The second son of Col. William Walker of Tankardstown, Queen’s County, Ireland, and of Elizabeth, daughter of Dr Peter Chamberlen, Hovenden Walker is said to have been born in 1656. It is conceivable, however, according to Sir John Laughton (who sketched Walker’s adult career in the DNB) that the correct date is ten years later. Although historical chroniclers like John Charnock (Biographia navalis, II, 465–66) and Robert Beatson (A political index, II, 5) suggest 1725 as the possible year of his death, Laughton – this time unreservedly – asserts that Walker died of apoplexy in Dublin in 1728. Unfortunately the source of this confident statement is lacking. Walker was twice married, and had one daughter who died, unmarried, about 1777.
Walker entered Trinity College, Dublin, in 1678, but failed to complete the course, and subsequently joined the navy. Little is known of his early service, but it seems likely that he visited North America in 1686, putting into Boston aboard the frigate Dartmouth (Capt. George St Lo). According to Pepys he amused the ship’s company with a patriotic ballad of his own composition, attacking the Spaniards for treacherous conduct in the Caribbean.
Promoted captain on 17 Feb. 1691/92, he served off Barfleur in 1692, and four years later, when in command of the Foresight (50 guns), helped to fight off a superior French force near the Lizard, and thus to save the convoy. In 1701 he joined the fleet under Sir George Rocke at Cadiz, and shortly afterwards, as commodore, took command of a detachment charged with cooperating in an attack on Guadaloupe and Martinique. Hitherto, his career, if not brilliant, had been successful. In the Caribbean, the first signs of a character weakness that was subsequently to prove his undoing became apparent. After wasting more than two months at Barbados, Walker set out early in February 1702/3 for Antigua, where the governor of the Leeward Islands, General Christopher Codrington, was impatiently awaiting him with the required land force. Meanwhile, sickness, desertion, and “murther” by drink played havoc with the morale of the naval force.
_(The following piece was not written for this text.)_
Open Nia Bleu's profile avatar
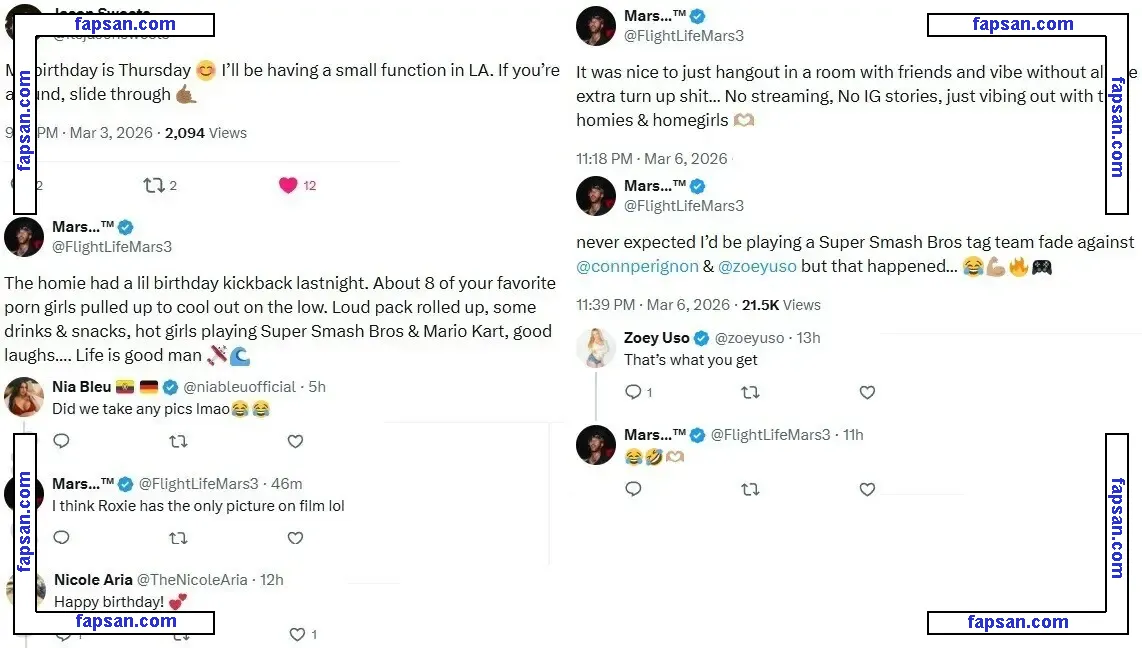Screen dimensions: 1142x648 click(24, 397)
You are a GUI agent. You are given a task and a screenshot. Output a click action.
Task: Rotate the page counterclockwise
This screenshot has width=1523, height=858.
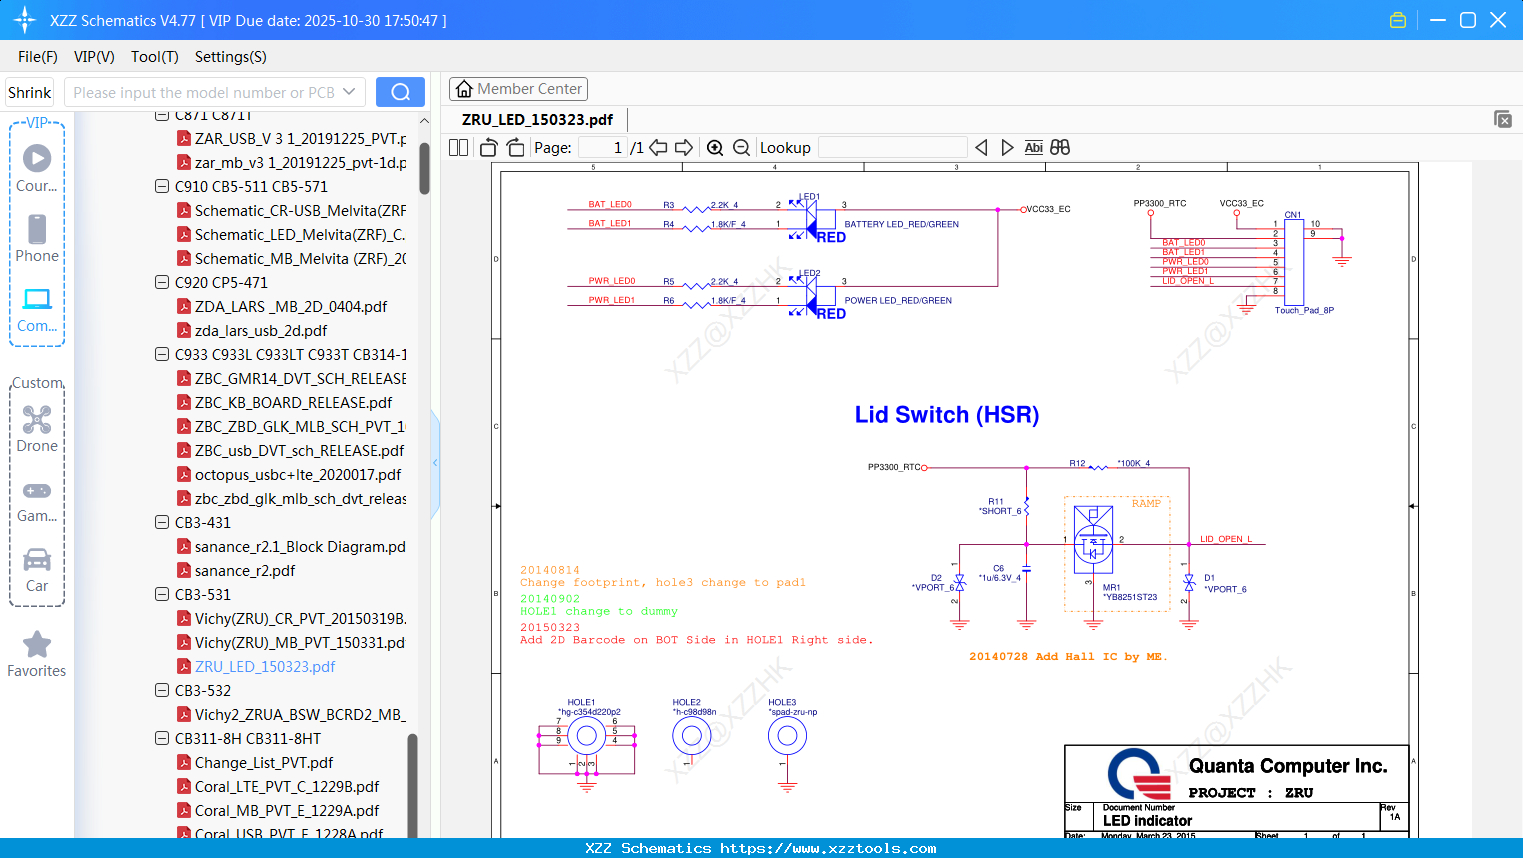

The condition of the troops was little better; they were short of siege weapons and the powder was of miserable quality, as were the provisions, which were in short supply. The delays, which gave the French time to prepare their defences, combined with the lack of cooperation between Walker and Codrington made the Guadaloupe failure almost inevitable. After an expensive and futile assault the expedition retired to Nevis and a few weeks later moved on to Jamaica, whence accompanied by Vice-Admiral Graydon a reinforced squadron sailed northwards to attack the centre of the French fishery in Newfoundland, Placentia (Plaisance). But it was well into September before the British force was assembled. A joint council of war – the customary instrument of escape from individual decision – agreed that since an assault was impracticable so late in the year, the expedition should make for England.
The failure of the Caribbean enterprise cannot in retrospect be placed on Walker’s shoulders alone; nor did his seniors of that day censure him for his lack of audacity and intelligence. In 1706 he assisted Sir John Leake in the relief of Barcelona, and two years later was appointed to command the squadron before Dunkirk. In March 1710/11 he was promoted to flag-rank with a knighthood thrown in for good measure, and, on 3 April, the new rear-admiral of the white squadron was made commander-in-chief of a secret expedition aimed at the conquest of Canada.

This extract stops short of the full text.